> [Written exercise]: Write out the lines below word for word, leaving out the pictures.
[Start of Extracted information]
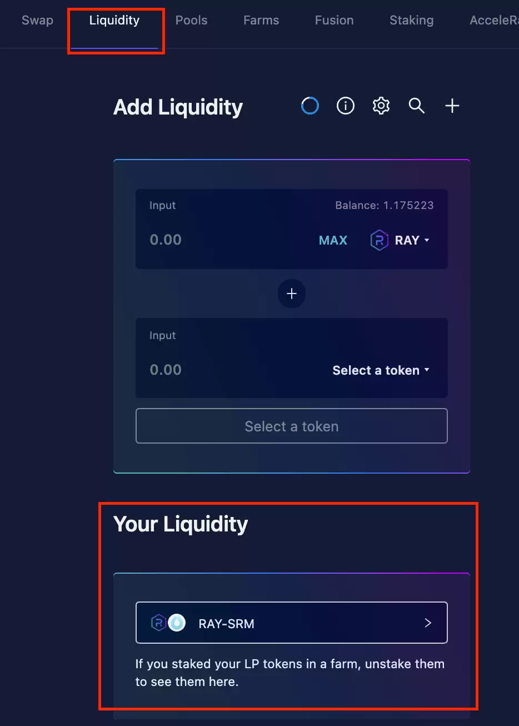Click the RAY hexagon token logo
519x726 pixels.
[x=379, y=241]
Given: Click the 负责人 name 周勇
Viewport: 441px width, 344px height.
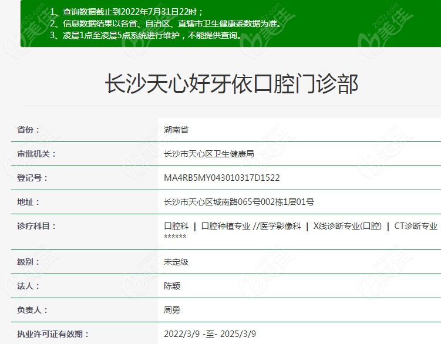Looking at the screenshot, I should click(172, 310).
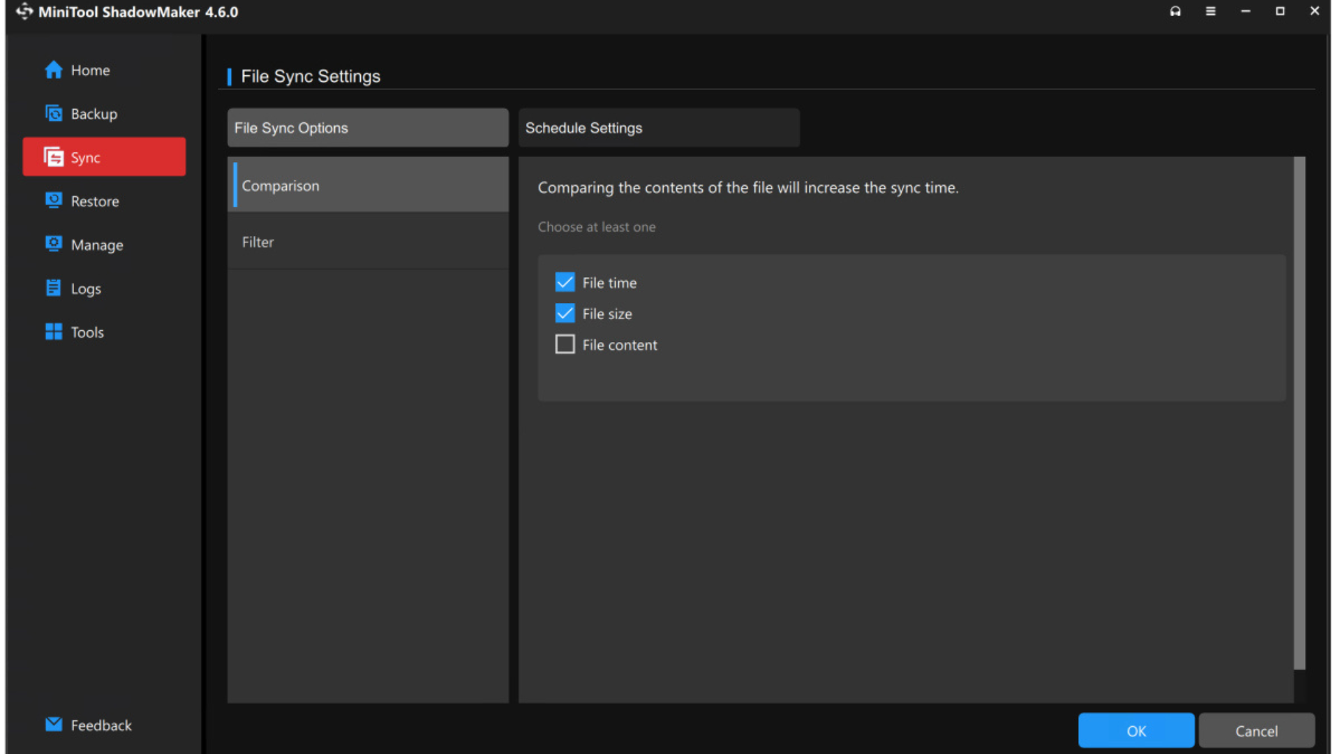Switch to Schedule Settings tab
Viewport: 1340px width, 754px height.
click(x=658, y=128)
[End of Extracted information]
> [Result for this task]:
Click the RAY hexagon token logo
519x726 pixels.
[x=379, y=241]
Given: Click the 负责人 name 周勇
Viewport: 441px width, 344px height.
Looking at the screenshot, I should click(172, 310).
Switch to Schedule Settings tab
Viewport: 1340px width, 754px height.
click(x=658, y=128)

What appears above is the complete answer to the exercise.